The aliyun-qos plug-in is optimized for cluster-level throttling. Traffic is automatically distributed across nodes without requiring knowledge of cluster topology or node load, improving cluster usability and stability.
Supports the Indexing Service series to improve the stability of tenant clusters.

Kernel version 1.3.0

Search

Slow query isolation is available to limit the impact of anomalous queries on cluster stability.
The gig plug-in is available. It performs a switchover within seconds when an exception occurs on a cluster node, preventing query jitter caused by anomalous nodes.
For Elasticsearch V7.10.0 Standard Edition clusters, the gig plug-in is integrated into the aliyun-qos plug-in, which is installed by default.

Replication

Physical replication is available to improve write performance for indexes with replica shards.

Time series

The pruning feature is available for time series indexes to improve query performance.

Observability

Cluster access logs can be viewed. Logs include fields such as Time, Node IP, and Content.
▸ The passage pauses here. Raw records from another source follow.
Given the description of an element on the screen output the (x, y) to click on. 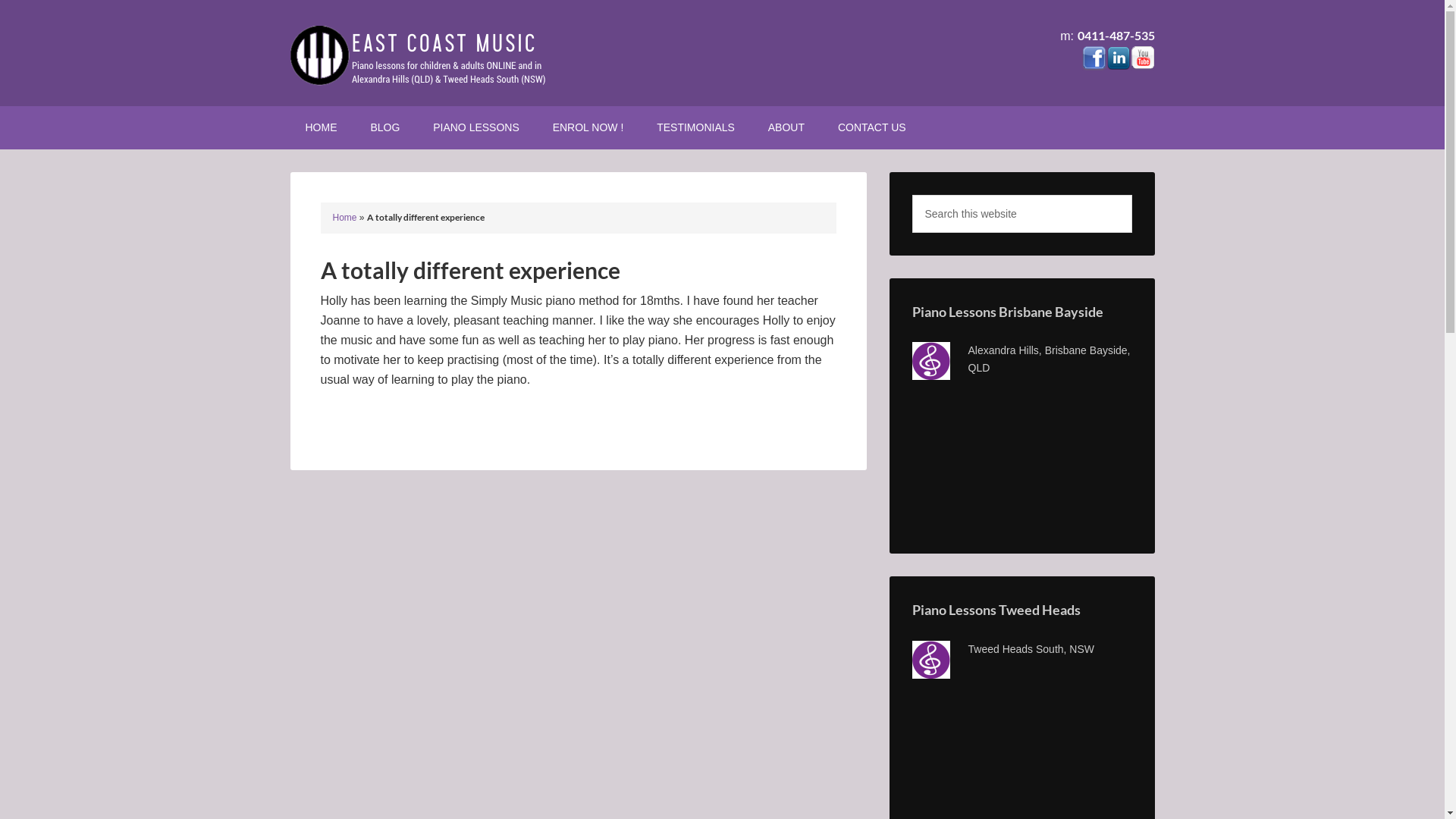
CONTACT US Element type: text (871, 127)
EAST COAST MUSIC Element type: text (418, 53)
ABOUT Element type: text (786, 127)
HOME Element type: text (320, 127)
ENROL NOW ! Element type: text (588, 127)
BLOG Element type: text (384, 127)
Search Element type: text (1131, 194)
PIANO LESSONS Element type: text (475, 127)
Home Element type: text (344, 217)
TESTIMONIALS Element type: text (695, 127)
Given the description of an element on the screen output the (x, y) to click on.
Use these logs to troubleshoot issues and analyze requests.

Cluster management

Dedicated master node scheduling performance is improved by 10x, allowing each dedicated master node to schedule more shards.

Elasticsearch V6.7.0

Kernel version 1.3.0

Search

Slow query isolation is available to limit the impact of anomalous queries on cluster stability.
The gig plug-in is available. It performs a switchover within seconds when an exception occurs on a cluster node, preventing query jitter caused by anomalous nodes.

Important

Before using these features, confirm that your cluster runs kernel version V1.3.0. If needed, upgrade the kernel. Kernel upgrades are supported only for Standard Edition clusters running kernel V0.3.0, V1.0.2, or V1.3.0.

Kernel version 1.2.0

Replication

Physical replication is available to improve write performance for indexes with replica shards.

Time series

The pruning feature is available for time series indexes to improve query performance.

Write performance

Primary key-based data deduplication during queries is optimized, improving write performance for documents with primary keys by 10%.

Storage

Finite state transducers (FSTs) that do not occupy JVM heap memory are supported. A single node can store up to 20 TiB of index data.

Kernel version 1.0.2

Observability

Cluster access logs can be viewed. Logs include fields such as Time, Node IP, and Content. Use these logs to troubleshoot issues and analyze requests.

Kernel version 1.0.1

Circuit breaking

Circuit breaking policies for JVMs are configurable. When JVM heap memory usage reaches 95%, the cluster rejects incoming requests to protect stability. Configure the following parameters:

Parameter	Default
`indices.breaker.total.use_real_memory`	`false`
`indices.breaker.total.limit`	`95%`

Kernel version 0.3.0

Cluster management

Dedicated master node scheduling performance is improved by 10x, allowing each dedicated master node to schedule more shards.

Write performance

Write performance is improved by 10% and translog flush overhead is reduced.